Aragon n'est pas tant un poète lyrique qu'il est engagé dans une poésie du concret, il cherche un code pour dire la transfiguration des paysages, des lieux, des êtres. La poésie est un phénomène presque fantastique au sein du quotidien, voire du banal. Au fil de ses déambulations, le jeune homme nous présente ce qu'il voit, son Paris, une sorte d'envers du décor vu comme à travers la lunette d'un kaléidoscope. Ainsi nous guide-t-il dans les coins et les recoins du Passage de l'Opéra, détaillant chaque commerce, ce qui fait sa tradition, son charme - ah... le texte sur les coiffeurs ! Il emprunte pour notre plus grand plaisir et émerveillement les deux galeries du passage couvert, la galerie de l'Horloge et celle du Baromètre. Ce passage est aujourd'hui disparu, mais qu'il vit à travers ces descriptions troubles et fluctuantes ! L'auteur nous présente également un peu de la vie des poètes surréalistes, ses compagnons, et le café qu'ils affectionnaient, le Certa, où l'on servait même un "cocktail Dada". Témoignage précieux de cette époque, de la vie littéraire de son temps, où nous découvrons un jeune poète sensible et ambitieux, qui s'interroge sur l'oeuvre à venir, le sens de la poésie, sa valeur.

Comme Aragon était un jeune poète résolument moderne, il use d'un genre novateur (cher aux Dadaïstes), à savoir le collage : il n'est pas rare qu'au détour d'une page on trouve reproduite une affiche, une inscription, une carte des boissons... Bien sûr, on ne peut que regretter de ne plus avoir accès à ce lieu énigmatique et prestigieux, mais l'imagination n'est-elle pas la meilleure des agences de voyage ?

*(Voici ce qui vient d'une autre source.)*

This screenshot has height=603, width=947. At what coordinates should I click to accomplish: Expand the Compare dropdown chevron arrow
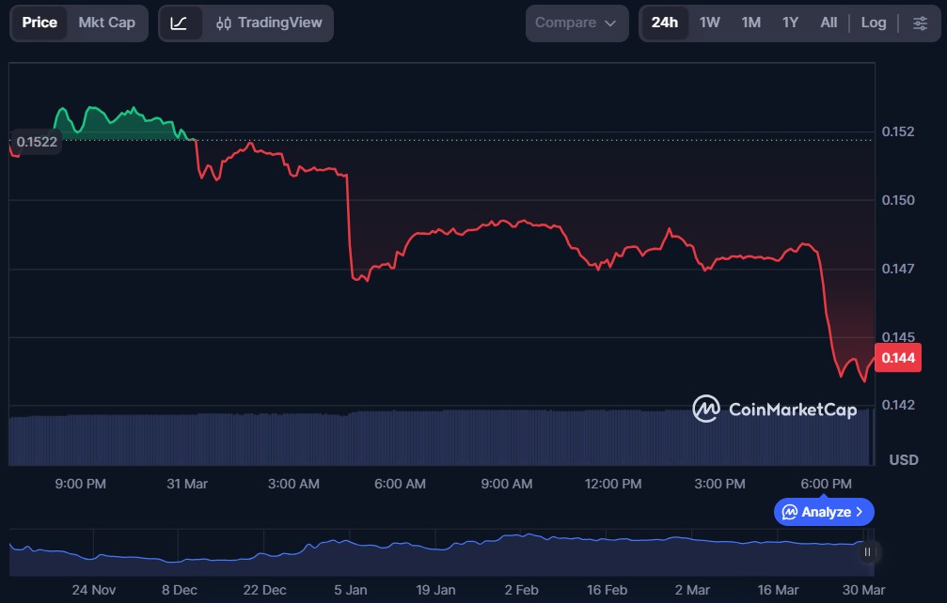610,23

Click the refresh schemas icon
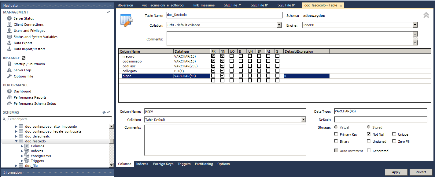(104, 112)
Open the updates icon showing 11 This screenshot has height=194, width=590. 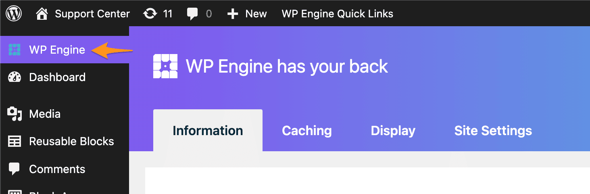150,14
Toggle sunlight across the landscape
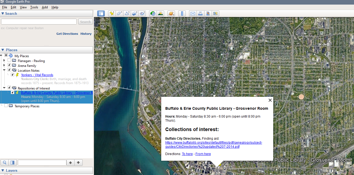The width and height of the screenshot is (354, 175). coord(160,13)
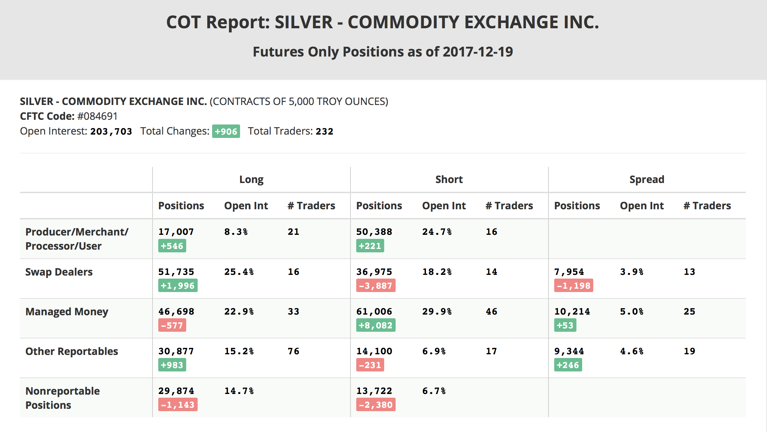Click the Managed Money row label
The height and width of the screenshot is (432, 767).
(67, 312)
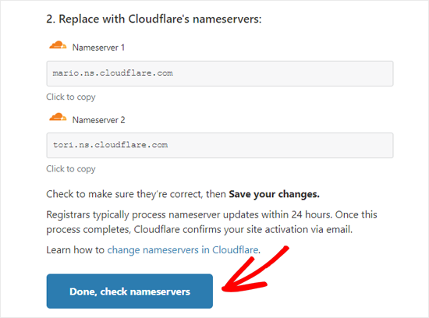This screenshot has width=429, height=318.
Task: Click the 'Check to make sure they're correct' text
Action: click(125, 194)
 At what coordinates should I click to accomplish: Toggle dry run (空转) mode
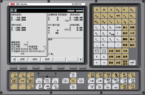[x=116, y=81]
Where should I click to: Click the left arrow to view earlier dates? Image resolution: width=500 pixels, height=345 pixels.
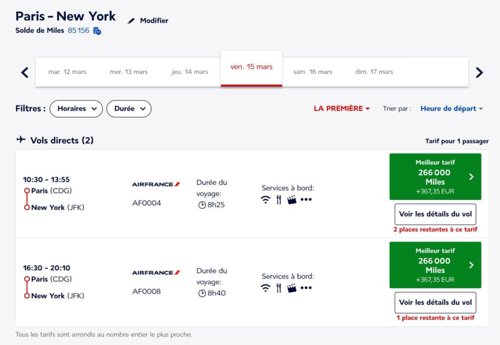pyautogui.click(x=24, y=72)
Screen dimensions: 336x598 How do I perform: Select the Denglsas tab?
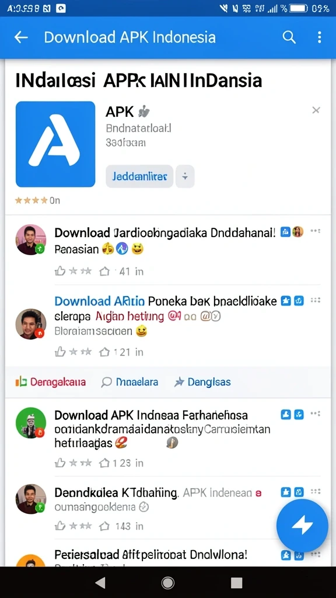coord(202,382)
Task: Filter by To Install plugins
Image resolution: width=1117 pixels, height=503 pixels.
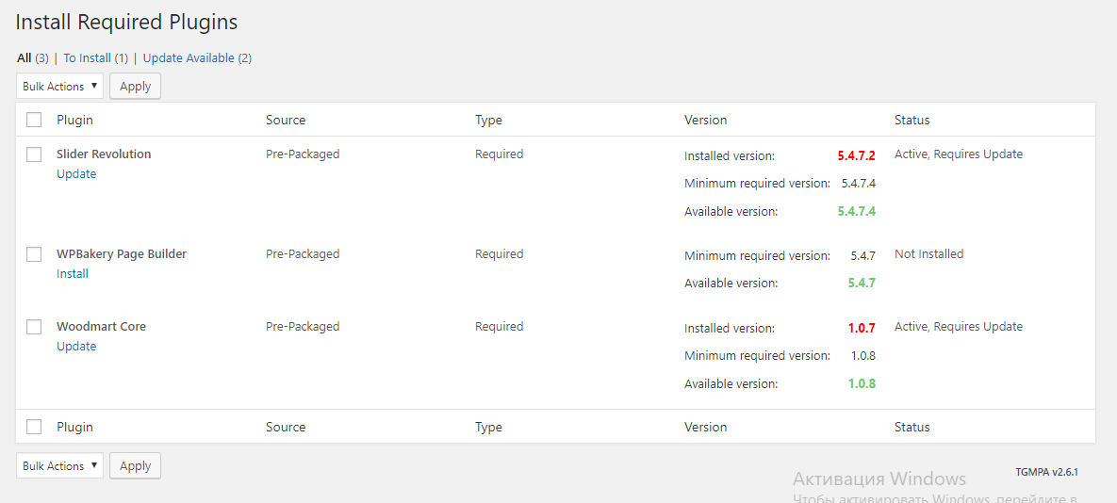Action: coord(88,58)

J'ai un peu moins aimé la seconde partie, le Sentiment de la nature aux Buttes-Chaumont, qui adopte sensiblement le même angle de vue, la même stratégie poétique. le titre emprunté à Rousseau est un peu mensonger, car Aragon y célèbre avant tout les modifications introduites dans la nature par l'homme et pour l'homme. Il nous raconte une promenade nocturne avec André Breton et Marcel Noll, mais parle finalement assez peu du parc, ou plutôt le parc devient vite le prétexte à évoquer la femme aimée à ce moment-là, Eyre de Lanux, une femme mariée qui le faisait souffrir. L'évocation de la femme qui se lève sur le parc comme un clair de lune est belle, mais le problème pour moi a été qu'Aragon ait assez vite dévié sur des théories philosophiques trop élevées pour moi : il lisait Hegel, et honnêtement je n'accroche pas du tout. Je n'ai pas tellement aimé non plus la dernière partie, le Songe du Paysan, pour la même raison. Ainsi, je noterai 4/5 pour l'ensemble.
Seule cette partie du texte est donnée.